Dai Davies also feels that TB is a continuing challenge for the farming industry. He said, "I make no apology for commenting on this yet again, because for huge and ever increasing tracts of Wales, this issue now dominates our lives and has the potential to become all consuming. The costs of an ineffective strategy for dealing with bovine TB is becoming totally prohibitive for both the industry and Welsh Assembly Government and has the potential to stall and undermine all the positive developments within the sustainability and rural development portfolio that the industry could be contributing to.
"The Independent Scientific Group report was a bitter disappointment and its conclusion that infected 'badger culling can make no meaningful contribution to cattle TB control in Britain' does not sit consistently with the findings that repeated culling can be beneficial and its admission that the RBCT (Randomised Badger Culling Trials) was not designed to test the impact of boundary permeability and 'thus currently available data shed no light on whether a proactive culling policy would be more beneficial if conducted in more geographically isolated areas'. Yet trials conducted in Thornbury Steeple Leaze, Hartland and East Offaly all point to this!
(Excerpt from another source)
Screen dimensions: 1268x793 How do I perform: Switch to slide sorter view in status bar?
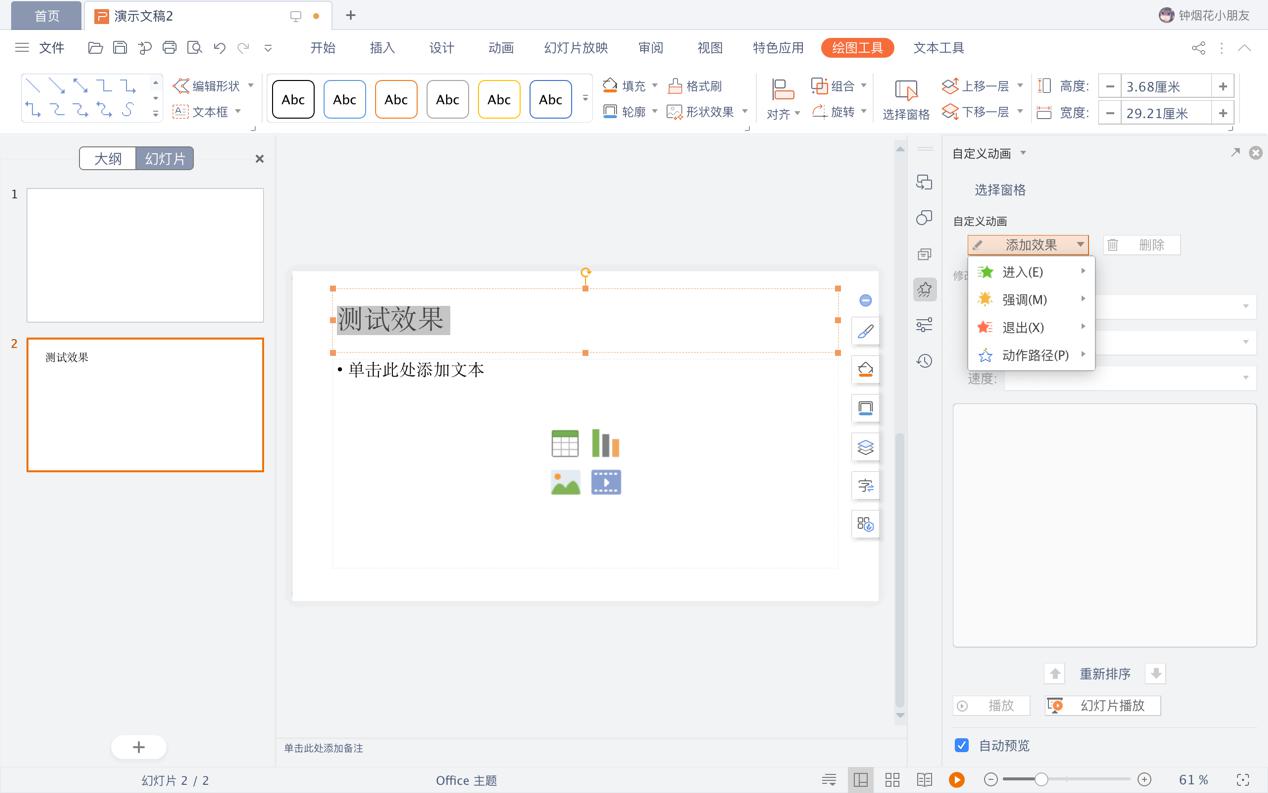pyautogui.click(x=891, y=779)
"I believe there is a clear and unequivocal case for a trial in Wales where there is thorough regular culling of infected badgers over relatively large areas, bounded by hard physical boundaries and I hope that the Minister will review all the science available on this issue and support such an approach. We simply cannot afford to put off painful decisions any longer.
"Certainly, this is the message that NFU Cymru will deliver to the Assembly's Rural Development Sub-Committee onWednesday when it meets to take evidence at the show on the ISG report and the implementation of the EPC Committee's recommendations on TB."